[START Available data]
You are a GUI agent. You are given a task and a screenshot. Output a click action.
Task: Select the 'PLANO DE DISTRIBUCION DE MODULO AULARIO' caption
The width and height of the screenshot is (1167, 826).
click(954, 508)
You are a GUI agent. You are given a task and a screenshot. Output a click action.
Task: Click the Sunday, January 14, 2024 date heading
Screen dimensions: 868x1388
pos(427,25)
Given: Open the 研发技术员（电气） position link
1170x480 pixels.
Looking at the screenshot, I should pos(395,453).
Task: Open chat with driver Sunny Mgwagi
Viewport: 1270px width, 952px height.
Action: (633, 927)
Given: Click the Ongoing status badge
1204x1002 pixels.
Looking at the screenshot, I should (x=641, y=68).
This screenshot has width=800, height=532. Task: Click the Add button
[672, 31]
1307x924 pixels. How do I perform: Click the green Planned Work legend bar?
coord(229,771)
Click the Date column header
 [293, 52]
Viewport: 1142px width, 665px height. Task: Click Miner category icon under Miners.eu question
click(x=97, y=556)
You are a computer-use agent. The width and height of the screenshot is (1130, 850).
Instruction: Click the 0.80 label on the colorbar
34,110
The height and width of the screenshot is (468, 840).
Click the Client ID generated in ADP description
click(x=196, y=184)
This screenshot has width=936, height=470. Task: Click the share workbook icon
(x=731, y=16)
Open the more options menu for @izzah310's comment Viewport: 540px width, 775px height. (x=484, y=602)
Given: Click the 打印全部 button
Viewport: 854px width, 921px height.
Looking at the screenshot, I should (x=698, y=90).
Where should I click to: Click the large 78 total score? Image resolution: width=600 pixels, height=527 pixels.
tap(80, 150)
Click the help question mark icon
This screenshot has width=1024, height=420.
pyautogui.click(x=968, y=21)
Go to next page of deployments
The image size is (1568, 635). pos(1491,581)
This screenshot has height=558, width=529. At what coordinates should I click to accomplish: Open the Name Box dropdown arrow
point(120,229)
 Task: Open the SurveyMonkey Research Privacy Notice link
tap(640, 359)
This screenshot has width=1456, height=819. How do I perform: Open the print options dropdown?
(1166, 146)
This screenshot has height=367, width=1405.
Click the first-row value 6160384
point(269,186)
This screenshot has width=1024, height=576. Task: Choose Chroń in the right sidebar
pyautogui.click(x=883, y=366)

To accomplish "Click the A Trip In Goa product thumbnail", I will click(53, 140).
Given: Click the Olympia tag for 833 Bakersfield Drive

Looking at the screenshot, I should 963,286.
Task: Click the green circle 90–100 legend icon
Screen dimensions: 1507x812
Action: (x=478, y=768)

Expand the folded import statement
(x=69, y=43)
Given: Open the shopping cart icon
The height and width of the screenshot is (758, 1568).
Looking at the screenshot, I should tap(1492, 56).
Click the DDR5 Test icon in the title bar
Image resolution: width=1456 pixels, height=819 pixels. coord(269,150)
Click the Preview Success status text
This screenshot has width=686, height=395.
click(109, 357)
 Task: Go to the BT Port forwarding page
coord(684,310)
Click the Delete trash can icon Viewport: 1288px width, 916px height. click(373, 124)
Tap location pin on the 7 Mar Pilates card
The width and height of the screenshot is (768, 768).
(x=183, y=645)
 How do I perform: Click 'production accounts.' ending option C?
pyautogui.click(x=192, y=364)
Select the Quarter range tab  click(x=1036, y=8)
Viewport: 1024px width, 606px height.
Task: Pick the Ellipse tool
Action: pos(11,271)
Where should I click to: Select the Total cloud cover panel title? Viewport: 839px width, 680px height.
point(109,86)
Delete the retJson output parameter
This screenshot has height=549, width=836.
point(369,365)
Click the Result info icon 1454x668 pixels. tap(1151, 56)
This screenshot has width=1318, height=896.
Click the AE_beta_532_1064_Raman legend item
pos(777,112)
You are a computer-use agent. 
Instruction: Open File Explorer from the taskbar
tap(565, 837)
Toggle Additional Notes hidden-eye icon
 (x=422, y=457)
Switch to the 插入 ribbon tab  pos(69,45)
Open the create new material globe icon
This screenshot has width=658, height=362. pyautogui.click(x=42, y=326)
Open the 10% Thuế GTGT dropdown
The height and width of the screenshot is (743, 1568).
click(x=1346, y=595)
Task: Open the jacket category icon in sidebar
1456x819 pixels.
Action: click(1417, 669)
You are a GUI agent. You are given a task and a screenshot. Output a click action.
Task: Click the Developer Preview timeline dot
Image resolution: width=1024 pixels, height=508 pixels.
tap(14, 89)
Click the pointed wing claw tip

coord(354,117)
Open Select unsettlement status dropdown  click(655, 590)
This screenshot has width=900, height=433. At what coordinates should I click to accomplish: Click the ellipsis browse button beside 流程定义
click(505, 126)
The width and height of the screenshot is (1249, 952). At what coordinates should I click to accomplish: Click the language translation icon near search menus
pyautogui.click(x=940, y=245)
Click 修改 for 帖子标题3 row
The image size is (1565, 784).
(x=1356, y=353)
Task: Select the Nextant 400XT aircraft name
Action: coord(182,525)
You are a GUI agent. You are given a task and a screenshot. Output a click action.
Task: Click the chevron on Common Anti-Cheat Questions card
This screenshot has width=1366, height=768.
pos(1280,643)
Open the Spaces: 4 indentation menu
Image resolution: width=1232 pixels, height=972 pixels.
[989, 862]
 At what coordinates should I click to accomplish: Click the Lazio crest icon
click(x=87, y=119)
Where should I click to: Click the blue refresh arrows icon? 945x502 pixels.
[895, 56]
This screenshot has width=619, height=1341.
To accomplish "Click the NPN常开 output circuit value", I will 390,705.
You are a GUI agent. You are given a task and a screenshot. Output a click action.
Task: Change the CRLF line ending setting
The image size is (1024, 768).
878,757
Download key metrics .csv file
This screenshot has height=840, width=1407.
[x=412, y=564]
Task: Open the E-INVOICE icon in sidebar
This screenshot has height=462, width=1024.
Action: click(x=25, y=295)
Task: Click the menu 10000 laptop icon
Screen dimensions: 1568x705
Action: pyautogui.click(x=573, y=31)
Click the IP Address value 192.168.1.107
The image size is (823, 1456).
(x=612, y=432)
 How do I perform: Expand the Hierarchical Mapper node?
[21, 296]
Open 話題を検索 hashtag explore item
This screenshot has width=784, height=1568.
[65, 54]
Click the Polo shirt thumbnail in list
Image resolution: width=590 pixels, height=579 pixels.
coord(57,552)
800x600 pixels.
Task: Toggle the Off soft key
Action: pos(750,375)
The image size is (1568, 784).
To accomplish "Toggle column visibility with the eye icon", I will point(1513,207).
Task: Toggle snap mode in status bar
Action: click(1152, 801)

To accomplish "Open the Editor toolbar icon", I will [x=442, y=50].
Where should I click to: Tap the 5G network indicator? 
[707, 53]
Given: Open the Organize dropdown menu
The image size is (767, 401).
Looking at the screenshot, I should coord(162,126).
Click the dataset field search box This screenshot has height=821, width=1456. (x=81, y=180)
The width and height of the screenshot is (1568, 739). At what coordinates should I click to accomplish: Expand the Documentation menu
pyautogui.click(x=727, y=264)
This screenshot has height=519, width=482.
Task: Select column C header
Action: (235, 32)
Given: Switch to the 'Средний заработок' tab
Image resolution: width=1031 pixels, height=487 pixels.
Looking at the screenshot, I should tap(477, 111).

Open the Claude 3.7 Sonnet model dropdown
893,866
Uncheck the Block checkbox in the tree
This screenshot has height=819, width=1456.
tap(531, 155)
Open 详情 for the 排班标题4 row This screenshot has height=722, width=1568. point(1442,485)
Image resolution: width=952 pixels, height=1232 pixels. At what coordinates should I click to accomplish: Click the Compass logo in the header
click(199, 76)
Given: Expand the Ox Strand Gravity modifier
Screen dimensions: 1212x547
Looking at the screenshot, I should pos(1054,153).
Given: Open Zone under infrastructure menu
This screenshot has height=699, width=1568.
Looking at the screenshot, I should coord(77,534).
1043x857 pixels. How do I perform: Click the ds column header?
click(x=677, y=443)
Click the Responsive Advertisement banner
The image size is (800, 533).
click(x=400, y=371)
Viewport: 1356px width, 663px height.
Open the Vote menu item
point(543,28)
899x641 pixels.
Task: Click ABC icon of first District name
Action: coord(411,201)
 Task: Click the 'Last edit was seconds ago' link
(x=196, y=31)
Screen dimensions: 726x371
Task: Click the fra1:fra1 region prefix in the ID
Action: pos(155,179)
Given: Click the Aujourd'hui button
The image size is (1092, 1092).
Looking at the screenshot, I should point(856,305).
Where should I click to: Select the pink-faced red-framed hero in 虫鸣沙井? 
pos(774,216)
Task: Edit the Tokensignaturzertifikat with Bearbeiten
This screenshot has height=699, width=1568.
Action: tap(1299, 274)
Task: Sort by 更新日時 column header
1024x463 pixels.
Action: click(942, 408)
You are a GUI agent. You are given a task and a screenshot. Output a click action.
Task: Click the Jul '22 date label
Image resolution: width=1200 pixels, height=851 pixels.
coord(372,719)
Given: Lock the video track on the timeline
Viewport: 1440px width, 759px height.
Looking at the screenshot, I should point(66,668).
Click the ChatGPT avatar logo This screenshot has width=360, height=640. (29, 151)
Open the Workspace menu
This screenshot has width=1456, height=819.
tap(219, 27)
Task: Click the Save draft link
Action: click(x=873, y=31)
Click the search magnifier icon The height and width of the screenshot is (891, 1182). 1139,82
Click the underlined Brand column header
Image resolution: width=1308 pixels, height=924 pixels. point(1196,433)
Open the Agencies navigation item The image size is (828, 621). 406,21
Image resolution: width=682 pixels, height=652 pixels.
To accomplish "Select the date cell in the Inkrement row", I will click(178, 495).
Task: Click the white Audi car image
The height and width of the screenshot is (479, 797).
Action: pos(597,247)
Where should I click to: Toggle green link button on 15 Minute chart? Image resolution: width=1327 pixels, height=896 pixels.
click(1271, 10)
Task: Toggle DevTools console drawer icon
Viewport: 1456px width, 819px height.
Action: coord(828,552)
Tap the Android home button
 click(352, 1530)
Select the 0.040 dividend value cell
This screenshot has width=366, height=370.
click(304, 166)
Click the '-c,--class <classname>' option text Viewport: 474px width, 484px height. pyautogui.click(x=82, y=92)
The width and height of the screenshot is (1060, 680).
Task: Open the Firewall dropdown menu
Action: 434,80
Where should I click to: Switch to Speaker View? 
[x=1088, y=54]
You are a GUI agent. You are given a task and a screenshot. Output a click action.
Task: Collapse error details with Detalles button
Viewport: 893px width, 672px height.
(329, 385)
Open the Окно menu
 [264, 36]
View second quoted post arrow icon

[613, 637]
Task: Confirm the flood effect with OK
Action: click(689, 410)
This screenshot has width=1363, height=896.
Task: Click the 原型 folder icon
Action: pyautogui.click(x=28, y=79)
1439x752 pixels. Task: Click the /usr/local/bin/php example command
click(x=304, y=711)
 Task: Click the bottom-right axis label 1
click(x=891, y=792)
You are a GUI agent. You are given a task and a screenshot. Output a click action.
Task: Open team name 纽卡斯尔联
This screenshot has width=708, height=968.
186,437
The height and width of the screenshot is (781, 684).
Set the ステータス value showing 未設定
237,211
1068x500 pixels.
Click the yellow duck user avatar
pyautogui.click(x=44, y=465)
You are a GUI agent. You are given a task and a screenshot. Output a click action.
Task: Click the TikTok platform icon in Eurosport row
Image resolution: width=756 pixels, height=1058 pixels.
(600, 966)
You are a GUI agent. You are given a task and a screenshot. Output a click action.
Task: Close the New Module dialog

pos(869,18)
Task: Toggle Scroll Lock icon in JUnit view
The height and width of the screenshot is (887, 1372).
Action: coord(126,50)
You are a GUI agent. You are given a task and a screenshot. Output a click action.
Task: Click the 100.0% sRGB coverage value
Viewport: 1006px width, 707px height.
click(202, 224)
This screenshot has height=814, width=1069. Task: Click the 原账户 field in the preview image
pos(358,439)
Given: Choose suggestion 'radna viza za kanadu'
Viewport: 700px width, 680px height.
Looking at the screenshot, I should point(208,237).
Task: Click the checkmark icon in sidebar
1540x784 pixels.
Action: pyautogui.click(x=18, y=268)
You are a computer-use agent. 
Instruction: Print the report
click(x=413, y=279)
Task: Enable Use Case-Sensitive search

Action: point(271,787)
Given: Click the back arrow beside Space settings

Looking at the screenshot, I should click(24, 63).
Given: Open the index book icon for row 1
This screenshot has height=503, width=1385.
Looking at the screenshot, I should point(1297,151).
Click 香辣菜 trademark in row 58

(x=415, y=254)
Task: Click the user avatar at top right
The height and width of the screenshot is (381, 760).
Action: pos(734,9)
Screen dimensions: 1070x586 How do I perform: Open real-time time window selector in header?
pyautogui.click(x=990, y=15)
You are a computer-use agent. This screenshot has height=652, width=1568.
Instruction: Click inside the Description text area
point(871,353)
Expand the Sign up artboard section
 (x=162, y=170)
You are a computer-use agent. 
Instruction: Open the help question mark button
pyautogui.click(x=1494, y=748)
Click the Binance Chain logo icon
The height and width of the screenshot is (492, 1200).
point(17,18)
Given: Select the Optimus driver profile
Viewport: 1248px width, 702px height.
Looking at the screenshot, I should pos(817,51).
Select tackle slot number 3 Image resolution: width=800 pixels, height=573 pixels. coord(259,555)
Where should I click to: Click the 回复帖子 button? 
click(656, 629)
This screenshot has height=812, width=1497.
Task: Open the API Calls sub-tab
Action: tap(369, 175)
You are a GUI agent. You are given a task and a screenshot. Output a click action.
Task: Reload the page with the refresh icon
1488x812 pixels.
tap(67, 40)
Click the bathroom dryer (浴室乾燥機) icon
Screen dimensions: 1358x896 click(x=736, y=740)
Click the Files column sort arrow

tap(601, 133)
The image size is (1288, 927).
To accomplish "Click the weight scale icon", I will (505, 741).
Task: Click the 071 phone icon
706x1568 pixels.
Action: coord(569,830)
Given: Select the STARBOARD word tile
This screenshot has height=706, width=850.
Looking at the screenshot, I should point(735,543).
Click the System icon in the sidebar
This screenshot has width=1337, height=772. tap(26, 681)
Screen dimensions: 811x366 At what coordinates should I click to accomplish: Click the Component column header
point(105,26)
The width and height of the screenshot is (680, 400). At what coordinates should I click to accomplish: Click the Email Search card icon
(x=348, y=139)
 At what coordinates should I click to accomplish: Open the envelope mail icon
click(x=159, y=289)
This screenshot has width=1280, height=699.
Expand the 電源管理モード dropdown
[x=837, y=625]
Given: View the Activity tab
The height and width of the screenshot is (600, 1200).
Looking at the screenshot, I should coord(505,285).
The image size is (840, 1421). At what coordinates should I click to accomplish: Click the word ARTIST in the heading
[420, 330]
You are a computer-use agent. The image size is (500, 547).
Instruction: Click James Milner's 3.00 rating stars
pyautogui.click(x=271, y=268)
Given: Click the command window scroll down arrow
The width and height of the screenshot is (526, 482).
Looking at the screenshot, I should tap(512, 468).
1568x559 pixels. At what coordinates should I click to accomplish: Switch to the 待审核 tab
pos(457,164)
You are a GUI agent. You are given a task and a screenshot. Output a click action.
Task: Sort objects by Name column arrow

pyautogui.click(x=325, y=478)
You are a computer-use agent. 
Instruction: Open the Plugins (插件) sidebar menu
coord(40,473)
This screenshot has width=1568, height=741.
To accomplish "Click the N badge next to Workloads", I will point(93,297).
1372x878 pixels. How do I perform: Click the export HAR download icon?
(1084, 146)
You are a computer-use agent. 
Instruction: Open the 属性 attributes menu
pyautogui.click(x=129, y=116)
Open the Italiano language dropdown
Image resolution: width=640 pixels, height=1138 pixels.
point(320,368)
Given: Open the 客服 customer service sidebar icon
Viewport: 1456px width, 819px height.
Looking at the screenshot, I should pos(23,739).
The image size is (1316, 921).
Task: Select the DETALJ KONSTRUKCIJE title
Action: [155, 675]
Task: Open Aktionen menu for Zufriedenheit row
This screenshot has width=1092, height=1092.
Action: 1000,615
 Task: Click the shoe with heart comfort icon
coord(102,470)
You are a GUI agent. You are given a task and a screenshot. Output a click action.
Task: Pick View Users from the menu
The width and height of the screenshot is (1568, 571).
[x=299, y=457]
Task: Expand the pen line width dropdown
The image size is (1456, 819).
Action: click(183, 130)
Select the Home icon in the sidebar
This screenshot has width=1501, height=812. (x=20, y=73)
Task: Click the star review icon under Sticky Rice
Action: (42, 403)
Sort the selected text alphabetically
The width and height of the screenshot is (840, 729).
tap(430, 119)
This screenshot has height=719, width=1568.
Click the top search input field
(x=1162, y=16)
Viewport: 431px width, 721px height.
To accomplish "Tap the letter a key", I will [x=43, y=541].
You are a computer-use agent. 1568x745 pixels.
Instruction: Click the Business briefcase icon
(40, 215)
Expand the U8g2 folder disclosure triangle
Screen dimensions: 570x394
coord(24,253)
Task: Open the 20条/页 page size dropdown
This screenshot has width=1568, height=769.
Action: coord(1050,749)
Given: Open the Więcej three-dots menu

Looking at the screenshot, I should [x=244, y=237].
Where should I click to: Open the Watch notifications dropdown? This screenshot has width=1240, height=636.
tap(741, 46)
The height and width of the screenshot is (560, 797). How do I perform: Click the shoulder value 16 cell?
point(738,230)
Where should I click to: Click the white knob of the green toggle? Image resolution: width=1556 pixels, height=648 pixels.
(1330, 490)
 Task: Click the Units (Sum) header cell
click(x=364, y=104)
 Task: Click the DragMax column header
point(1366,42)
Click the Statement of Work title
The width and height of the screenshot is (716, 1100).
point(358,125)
[END Available data]
▶ **Required task**
Format the rows from the line containing "Click the Result" through the line containing "Action: coord(182,525)", both included, as a JSON list of strings with one string per line. Leave out blank lines.

▶ **Exercise output**
[
  "Click the Result info icon 1454x668 pixels. tap(1151, 56)",
  "This screenshot has width=1318, height=896.",
  "Click the AE_beta_532_1064_Raman legend item",
  "pos(777,112)",
  "You are a computer-use agent. ",
  "Instruction: Open File Explorer from the taskbar",
  "tap(565, 837)",
  "Toggle Additional Notes hidden-eye icon",
  " (x=422, y=457)",
  "Switch to the 插入 ribbon tab  pos(69,45)",
  "Open the create new material globe icon",
  "This screenshot has width=658, height=362. pyautogui.click(x=42, y=326)",
  "Open the 10% Thuế GTGT dropdown",
  "The height and width of the screenshot is (743, 1568).",
  "click(x=1346, y=595)",
  "Task: Open the jacket category icon in sidebar",
  "1456x819 pixels.",
  "Action: click(1417, 669)",
  "You are a GUI agent. You are given a task and a screenshot. Output a click action.",
  "Task: Click the Developer Preview timeline dot",
  "Image resolution: width=1024 pixels, height=508 pixels.",
  "tap(14, 89)",
  "Click the pointed wing claw tip",
  "coord(354,117)",
  "Open Select unsettlement status dropdown  click(655, 590)",
  "This screenshot has width=900, height=433. At what coordinates should I click to accomplish: Click the ellipsis browse button beside 流程定义",
  "click(505, 126)",
  "The width and height of the screenshot is (1249, 952). At what coordinates should I click to accomplish: Click the language translation icon near search menus",
  "pyautogui.click(x=940, y=245)",
  "Click 修改 for 帖子标题3 row",
  "The image size is (1565, 784).",
  "(x=1356, y=353)",
  "Task: Select the Nextant 400XT aircraft name",
  "Action: coord(182,525)"
]